[Textauszug]

____________________

News von der Glarner reformierten Landeskirche
Spiritual Care

Seelsorge und Kirche können zur Gesundheit beitragen

von Carole Bolliger
min
10.09.2025
Die Krise des Gesundheitssystems ist allgegenwärtig – steigende Kosten, überlastete Institutionen, wachsende Erwartungen an medizinische Perfektion. Isabelle Noth, eine der führenden Expertinnen für Spiritual Care, über Seelsorge und erfülltes Leben. 

«Gesundheit bedeutet nicht einfach, fit und funktionstüchtig zu sein. Sie heisst, mit den unvermeidlichen Beeinträchtigungen des Lebens in einer lebensförderlichen Weise umgehen zu können», sagt Isabelle Noth. Die Professorin für praktische Theologie zitiert den Arzt und Theologen Dietrich Rössler: «Gesundheit ist nicht die Abwesenheit von Störungen, Gesundheit ist die Kraft, mit ihnen zu leben.»

Gesundheitsseelsorge will das Wissen um die Bedeutung von Religiosität, Spiritualität und Sinnfragen im Leben stärken.

Für Noth ist Seelsorge dabei weit mehr als nur ein Angebot in Spitälern oder Heimen. Seelsorge sei Lebens- und nicht nur Krankenbegleitung. «Seelsorge und Gesundheit haben viel mehr miteinander zu tun, als lange wahrgenommen wurde. Seelsorge hilft, den eigenen Umgang mit Belastungen zu reflektieren, und erkennt, dass oft gerade Menschen, die gesellschaftlich als ‹krank› gelten, eine besondere Stärke entwickeln.» Diese Haltung sei gerade heute wichtig, in einer Gesellschaft, die stark auf Körperoptimierung und ewige Jugend fixiert sei. «Wer schwach ist oder alt wird, gerät schnell unter Rechtfertigungsdruck. Gesundheitsseelsorge erinnert daran, dass Gebrechlichkeit und die zeitliche Begrenztheit unseres Lebens dazugehören – und dass ein erfülltes Leben nicht aus Fitness und Funktionsfähigkeit besteht.» Gesundheitsseelsorge ist gesundheitssensible Seelsorge. Sie legt den Fokus auf gesundheitsbezogene Themen und Fragestellungen. Noth erklärt: «Gesundheitsseelsorge will das Wissen um die Bedeutung von Religiosität, Spiritualität und Sinnfragen im Leben stärken.»

____________________

Gespeicherte Daten:
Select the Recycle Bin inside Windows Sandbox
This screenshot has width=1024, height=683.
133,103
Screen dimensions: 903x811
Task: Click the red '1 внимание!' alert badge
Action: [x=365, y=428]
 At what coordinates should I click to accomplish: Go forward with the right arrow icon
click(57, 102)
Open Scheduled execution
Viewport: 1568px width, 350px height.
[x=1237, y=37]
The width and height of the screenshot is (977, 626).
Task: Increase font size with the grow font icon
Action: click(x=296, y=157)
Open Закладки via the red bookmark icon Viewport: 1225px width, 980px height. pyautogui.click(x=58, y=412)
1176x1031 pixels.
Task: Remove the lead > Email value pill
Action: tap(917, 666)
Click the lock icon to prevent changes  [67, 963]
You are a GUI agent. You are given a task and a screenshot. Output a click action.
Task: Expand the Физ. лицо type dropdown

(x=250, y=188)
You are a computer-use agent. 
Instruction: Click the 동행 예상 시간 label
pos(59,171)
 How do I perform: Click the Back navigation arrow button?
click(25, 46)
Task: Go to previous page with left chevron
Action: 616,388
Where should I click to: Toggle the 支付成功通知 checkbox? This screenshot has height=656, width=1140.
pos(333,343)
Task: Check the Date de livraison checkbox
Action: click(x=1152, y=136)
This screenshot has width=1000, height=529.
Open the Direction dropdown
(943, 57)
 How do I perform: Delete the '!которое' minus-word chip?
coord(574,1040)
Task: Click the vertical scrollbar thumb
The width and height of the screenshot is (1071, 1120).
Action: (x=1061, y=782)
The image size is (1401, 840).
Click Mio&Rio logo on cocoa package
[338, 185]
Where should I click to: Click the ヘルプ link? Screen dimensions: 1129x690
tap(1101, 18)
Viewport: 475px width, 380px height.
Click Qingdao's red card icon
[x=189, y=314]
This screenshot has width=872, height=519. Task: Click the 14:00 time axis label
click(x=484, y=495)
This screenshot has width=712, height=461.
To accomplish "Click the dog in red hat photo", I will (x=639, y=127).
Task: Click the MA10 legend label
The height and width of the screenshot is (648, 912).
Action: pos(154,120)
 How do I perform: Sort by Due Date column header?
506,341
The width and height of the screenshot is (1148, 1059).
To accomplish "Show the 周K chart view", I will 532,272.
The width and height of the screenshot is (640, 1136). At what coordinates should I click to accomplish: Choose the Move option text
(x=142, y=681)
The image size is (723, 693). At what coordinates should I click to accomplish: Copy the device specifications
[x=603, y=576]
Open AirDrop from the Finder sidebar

____________________

Gib an, für welches Fach Isabelle Noth laut dem Textauszug Professorin ist. Die Daten stehen in keinem Zusammenhang mit dem Textauszug.

Sie ist Professorin für praktische Theologie.